What are the most popular targets?
Common threats include malware and data theft – below we outline what cybercriminals are aiming to achieve in these instances.
The aim of cyber criminals here is to:
- Find out your company's credit card details.
- Obtain your online banking access details to steal from your account.
- Access your customer databases – these are either sold on to other criminals or used directly to commit identity theft and fraud.
Espionage and malware
Industrial espionage and attempts to steal your intellectual property (IP) are also on the rise. These crimes are often achieved through malware, or malicious software usually downloaded without the user’s knowledge as an attachment to programs and even bogus antivirus software.
Most malware bugs transmit data over the Internet, including your browsing habits and other personal information. More dangerous forms of malware include keylogging software that records what you type on other websites, such as online banking and email passwords.
How to reduce the risks
Reduce your exposure to these risks by:
- Limiting staff access to commercially valuable information on a need-to-know basis.
- Requiring employees not to download any programs without permission.
- Making your staff aware of the risks of IP theft and espionage to prevent them unknowingly providing sensitive information.
Protect your business’s weak points
Cybercriminals will always attack the weak points in your Internet security first.
To combat this:
- Make sure firewalls are turned on and your antivirus program is up to date.

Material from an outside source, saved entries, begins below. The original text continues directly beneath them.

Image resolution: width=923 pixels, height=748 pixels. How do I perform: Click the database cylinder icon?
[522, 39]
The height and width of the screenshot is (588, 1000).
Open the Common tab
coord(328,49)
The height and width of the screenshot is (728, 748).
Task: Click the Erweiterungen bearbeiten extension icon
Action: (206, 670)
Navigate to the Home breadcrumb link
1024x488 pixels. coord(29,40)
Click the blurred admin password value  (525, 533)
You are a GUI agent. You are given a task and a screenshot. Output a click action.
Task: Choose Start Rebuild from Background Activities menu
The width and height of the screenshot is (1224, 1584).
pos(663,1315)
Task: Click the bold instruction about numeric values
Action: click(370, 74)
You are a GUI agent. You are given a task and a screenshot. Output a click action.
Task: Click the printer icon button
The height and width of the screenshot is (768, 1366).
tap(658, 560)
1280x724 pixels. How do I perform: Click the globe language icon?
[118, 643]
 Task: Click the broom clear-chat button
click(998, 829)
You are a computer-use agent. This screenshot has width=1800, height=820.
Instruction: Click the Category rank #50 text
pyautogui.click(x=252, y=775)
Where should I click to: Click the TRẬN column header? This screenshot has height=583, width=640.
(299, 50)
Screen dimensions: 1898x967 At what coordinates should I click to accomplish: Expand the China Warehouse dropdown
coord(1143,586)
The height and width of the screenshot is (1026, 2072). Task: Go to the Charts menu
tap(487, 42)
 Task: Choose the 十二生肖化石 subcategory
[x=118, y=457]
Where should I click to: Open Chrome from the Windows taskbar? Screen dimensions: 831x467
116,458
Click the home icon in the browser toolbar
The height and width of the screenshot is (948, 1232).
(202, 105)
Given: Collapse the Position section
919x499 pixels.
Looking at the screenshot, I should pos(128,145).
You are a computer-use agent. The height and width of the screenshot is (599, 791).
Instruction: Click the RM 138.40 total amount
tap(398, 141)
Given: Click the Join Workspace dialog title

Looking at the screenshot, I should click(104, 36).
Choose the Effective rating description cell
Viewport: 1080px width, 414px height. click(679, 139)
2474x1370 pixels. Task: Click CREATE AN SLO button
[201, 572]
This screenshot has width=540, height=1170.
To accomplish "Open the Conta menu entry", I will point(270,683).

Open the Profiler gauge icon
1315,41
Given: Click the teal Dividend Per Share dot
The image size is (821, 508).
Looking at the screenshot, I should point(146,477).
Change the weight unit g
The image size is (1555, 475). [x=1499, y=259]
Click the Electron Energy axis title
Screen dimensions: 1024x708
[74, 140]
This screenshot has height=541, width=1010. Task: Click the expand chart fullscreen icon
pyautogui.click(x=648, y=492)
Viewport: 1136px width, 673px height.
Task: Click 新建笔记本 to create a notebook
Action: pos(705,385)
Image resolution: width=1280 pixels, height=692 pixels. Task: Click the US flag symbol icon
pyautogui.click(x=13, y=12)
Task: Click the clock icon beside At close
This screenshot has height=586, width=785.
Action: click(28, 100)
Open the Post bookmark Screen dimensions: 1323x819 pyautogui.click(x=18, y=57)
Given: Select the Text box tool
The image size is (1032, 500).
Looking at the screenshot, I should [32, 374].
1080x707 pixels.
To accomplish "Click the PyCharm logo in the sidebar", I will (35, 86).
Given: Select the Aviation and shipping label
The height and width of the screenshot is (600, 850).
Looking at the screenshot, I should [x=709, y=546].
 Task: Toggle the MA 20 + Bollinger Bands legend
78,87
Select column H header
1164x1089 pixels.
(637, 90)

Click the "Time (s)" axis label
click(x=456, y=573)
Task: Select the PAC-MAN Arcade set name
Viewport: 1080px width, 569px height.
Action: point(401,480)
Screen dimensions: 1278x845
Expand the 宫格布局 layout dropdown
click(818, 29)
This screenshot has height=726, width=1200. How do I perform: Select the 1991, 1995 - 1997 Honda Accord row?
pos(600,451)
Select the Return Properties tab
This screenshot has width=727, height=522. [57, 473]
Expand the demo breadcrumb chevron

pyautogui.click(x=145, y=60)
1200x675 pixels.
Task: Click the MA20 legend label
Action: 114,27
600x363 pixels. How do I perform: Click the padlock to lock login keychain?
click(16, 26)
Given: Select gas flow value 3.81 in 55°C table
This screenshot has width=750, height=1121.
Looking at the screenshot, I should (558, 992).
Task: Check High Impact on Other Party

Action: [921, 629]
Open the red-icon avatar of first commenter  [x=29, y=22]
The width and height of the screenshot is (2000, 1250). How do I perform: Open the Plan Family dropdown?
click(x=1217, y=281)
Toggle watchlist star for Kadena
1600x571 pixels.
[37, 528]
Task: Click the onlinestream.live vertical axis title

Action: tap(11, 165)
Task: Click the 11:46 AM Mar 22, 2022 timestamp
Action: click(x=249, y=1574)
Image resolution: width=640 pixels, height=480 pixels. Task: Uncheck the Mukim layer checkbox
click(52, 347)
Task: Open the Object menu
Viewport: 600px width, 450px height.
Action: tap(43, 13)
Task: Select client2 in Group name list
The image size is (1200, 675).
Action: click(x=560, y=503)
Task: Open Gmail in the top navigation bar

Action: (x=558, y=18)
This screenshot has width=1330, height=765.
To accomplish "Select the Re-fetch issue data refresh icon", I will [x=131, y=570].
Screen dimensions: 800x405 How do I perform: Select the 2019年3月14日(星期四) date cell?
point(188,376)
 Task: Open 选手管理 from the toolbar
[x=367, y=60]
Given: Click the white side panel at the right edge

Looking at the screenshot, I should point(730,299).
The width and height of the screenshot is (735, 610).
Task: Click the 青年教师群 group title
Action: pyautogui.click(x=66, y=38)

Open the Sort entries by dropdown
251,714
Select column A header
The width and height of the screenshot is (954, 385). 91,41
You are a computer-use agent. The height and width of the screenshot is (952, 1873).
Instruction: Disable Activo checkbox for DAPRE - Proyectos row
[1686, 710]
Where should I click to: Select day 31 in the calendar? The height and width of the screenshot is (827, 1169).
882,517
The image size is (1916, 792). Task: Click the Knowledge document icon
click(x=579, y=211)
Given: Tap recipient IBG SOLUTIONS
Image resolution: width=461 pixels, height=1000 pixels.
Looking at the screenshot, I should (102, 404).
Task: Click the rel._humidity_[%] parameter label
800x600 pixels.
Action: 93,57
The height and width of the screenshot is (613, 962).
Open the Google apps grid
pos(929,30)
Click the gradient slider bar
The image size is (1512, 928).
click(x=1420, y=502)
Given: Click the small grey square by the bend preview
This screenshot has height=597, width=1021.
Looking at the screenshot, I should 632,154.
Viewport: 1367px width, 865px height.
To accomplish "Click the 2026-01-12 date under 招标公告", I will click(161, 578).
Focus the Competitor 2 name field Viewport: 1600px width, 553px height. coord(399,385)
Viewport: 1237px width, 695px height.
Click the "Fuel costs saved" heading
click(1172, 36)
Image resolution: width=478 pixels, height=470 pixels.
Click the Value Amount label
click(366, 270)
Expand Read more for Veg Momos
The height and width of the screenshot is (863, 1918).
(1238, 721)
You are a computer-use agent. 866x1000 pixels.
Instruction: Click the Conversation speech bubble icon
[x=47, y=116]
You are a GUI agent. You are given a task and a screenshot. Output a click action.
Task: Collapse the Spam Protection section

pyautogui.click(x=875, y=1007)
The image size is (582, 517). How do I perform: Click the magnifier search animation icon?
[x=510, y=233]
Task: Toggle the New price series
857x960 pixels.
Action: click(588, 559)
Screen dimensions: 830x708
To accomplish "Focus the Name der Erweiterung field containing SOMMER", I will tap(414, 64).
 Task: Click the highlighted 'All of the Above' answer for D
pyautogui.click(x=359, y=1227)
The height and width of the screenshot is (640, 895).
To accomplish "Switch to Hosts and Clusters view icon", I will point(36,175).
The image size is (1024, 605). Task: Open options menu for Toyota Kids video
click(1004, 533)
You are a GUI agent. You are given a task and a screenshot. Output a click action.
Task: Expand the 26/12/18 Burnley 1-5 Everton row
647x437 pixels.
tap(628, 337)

- Require staff to review any passwords they use to access their workstations. It’s easy to become lazy about passwords and this can offer an open door for criminals.
- Ensure passwords are long (typically 7-10 characters), contain both upper and lowercase letters, along with numbers. Ensure they aren’t similar to other passwords staff use to access personal sites, like Facebook or online banking websites.
- Make a point of changing passwords regularly.
- Install a server-based spam filter to reduce spam reaching your business’s inbox.
Two-thirds of people don’t have any security solution on their portable devices, so apply all of these practices to mobile work devices with Internet access, such as smartphones and tablets.
Security training should be a necessity
It’s hard to control employees using the Internet at work to access personal emails or their social media accounts. But it’s important to develop some rules around the use of work computers. You need to control both wasted working time and staff infecting business computers through careless behavior.
Being aware of viruses
Many viruses are spread as email attachments that appear to be harmless. An email will often encourage the reader to open an attachment by pretending to be a joke, video clip, photograph, or some breaking news.
Train staff to avoid:
- Using their work email accounts for personal messaging.
- Opening attachments or clicking on links in emails from friends, colleagues, or unknown people. Infected files can be forwarded to contacts without the sender being aware.
- Using file-sharing networks at work to download movies, videos, or music.
- Being deceived by fake messages or fake websites (known as phishing) that try to manipulate the user into revealing sensitive information such as account details or passwords.
Impress upon staff that Internet security is also critical to maintaining the confidence of customers. Compromising customer details or sensitive communications could cost the business both credibility and customers.
When working remotely
Internet security doesn’t end with work computers. Working from home or using mobile broadband or Wi-Fi hotspots also exposes your business to potential threats. Make sure every device connected to the Internet has the latest software updates and antivirus protection.
Deploying a policy
Your policy should clearly state who’s responsible for implementing the plan and carrying out ongoing monitoring.
If your business has more than a few employees or uses a departmental structure, include a timetable for security implementation so everyone stays on the same page – communication is the key.